Dall’incipit del libro:
Scrivo molto volentieri qualche pagina intorno a quest’opuscolo, che ha la data del 1890 e può dirsi del tutto dimenticato (se pur mai al suo tempo destò una qualsiasi attenzione), perchè la lettura di esso ha toccato due corde molto sensibili della mia anima: quella che vibra al ricordo delle immagini del passato, e quella che scatta vivace sempre che le si presenti un rapporto d’idee da cogliere o da schiarire.

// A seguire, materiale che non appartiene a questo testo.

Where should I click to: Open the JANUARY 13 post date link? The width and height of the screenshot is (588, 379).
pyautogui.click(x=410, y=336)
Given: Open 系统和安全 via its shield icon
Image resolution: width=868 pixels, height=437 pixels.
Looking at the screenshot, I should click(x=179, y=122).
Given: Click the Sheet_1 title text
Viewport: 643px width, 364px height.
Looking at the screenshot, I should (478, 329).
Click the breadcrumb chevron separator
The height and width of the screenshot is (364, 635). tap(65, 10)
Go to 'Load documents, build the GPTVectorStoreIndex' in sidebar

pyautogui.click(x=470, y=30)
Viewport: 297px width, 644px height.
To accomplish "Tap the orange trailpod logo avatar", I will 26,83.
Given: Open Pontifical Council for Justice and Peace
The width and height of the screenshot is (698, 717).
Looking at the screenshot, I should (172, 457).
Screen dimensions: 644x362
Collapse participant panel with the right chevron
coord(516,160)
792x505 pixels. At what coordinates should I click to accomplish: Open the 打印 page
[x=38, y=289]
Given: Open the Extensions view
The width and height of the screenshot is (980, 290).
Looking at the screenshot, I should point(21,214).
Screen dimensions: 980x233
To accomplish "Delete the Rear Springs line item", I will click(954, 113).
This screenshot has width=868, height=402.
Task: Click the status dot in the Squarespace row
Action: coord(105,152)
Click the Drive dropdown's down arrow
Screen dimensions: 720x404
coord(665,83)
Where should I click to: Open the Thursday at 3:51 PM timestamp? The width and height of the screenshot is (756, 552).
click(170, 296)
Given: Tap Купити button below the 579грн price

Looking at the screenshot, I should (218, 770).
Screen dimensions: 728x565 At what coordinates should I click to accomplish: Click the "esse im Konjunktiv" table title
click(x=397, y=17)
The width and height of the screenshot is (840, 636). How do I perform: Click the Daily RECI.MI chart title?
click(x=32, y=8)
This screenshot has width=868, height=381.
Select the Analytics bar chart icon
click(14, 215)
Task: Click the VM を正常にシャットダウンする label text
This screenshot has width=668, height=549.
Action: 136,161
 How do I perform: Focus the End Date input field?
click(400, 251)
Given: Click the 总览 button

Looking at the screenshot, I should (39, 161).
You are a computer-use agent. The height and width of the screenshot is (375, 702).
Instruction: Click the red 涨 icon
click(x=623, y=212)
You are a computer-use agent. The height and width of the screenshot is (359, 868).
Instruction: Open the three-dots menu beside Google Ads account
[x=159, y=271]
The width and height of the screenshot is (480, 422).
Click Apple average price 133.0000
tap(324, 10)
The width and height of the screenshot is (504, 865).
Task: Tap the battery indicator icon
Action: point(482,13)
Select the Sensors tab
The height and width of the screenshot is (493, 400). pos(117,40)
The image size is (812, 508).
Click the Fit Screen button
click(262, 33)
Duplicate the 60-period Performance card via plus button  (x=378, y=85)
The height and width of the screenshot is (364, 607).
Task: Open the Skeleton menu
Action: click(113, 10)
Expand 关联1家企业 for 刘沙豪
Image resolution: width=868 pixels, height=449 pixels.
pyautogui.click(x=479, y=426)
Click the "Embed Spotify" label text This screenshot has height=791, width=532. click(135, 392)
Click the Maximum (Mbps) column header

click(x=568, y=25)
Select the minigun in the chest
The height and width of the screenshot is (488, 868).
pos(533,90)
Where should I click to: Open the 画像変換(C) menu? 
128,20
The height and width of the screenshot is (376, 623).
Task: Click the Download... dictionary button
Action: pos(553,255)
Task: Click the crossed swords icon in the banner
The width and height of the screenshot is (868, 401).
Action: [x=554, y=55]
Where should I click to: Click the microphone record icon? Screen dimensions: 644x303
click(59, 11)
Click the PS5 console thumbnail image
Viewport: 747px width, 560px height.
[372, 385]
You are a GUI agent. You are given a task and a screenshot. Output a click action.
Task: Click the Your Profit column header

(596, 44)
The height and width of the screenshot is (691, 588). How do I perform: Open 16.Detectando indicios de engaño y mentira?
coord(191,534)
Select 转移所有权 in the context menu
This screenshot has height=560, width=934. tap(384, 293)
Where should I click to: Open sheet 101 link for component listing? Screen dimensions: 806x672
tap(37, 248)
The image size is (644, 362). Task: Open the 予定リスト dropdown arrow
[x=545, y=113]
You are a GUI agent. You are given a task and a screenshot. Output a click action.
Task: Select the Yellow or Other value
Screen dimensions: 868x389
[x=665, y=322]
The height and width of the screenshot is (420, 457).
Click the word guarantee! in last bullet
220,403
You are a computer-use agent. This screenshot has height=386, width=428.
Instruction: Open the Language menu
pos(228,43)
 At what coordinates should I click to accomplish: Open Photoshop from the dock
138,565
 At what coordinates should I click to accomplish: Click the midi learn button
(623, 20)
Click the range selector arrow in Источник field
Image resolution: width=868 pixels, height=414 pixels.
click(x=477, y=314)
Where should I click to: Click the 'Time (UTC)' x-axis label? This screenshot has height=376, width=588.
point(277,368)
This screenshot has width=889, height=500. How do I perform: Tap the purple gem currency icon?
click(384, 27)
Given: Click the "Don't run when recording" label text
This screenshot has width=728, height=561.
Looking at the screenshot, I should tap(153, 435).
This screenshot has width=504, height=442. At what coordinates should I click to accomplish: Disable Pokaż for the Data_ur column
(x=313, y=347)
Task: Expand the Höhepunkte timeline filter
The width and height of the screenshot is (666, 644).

Giuseppe Sarno fu un avvocato napoletano, appassionato di filosofia hegeliana, hegeliano di destra come discepolo nell’Università napoletana di Augusto Vera, e nondimeno, in politica, estremo tra gli estremi, anarchico. Ma era di cuore buono, onesto, generoso, legato di amicizia e di ossequio a personaggi delle più diverse fedi, rispettando sempre nell’uomo l’uomo di merito, quale che fossero i suoi concetti e il suo partito. Anche in questo opuscolo la dedica è al suo maestro di diritto penale, Enrico Pessina, senatore e tutt’altro che arrischiato in politica, che lo aveva difeso quando fu accusato come anarchico; e poi vi si legge una deferente discussione con l’antihegeliano e temperatissimo repubblicano Giovanni Bovio; e, nel corso della trattazione, si ricorre alla suprema autorità del Vera: in un altro suo scritto con pari stima ed ossequio lo si ode disputare con l’economista e autonomista meridionale Giacomo Savarese, che non ammise mai l’unità d’Italia, per la quale il Sarno aveva preso le armi nel 1860 e nel 1866. Così si viveva nella Napoli della mia giovinezza, quando osservavo nell’Università Antonio Tari, l’agnostico filosofo dell’Innominabile, vibrante d’impeti giovanili per le plebi oppresse, trattenersi in cordiale compagnia con l’umanista e poeta latino abate Perrone, e consimili affratellamenti coi quali venivano sempre collocati in disparte e in alto il carattere morale e il valore intellettuale, dovunque si trovasse, e gli uomini degni venivano da tutti riconosciuti, riveriti e amati, argomento di orgoglio e di vanto per i loro concittadini.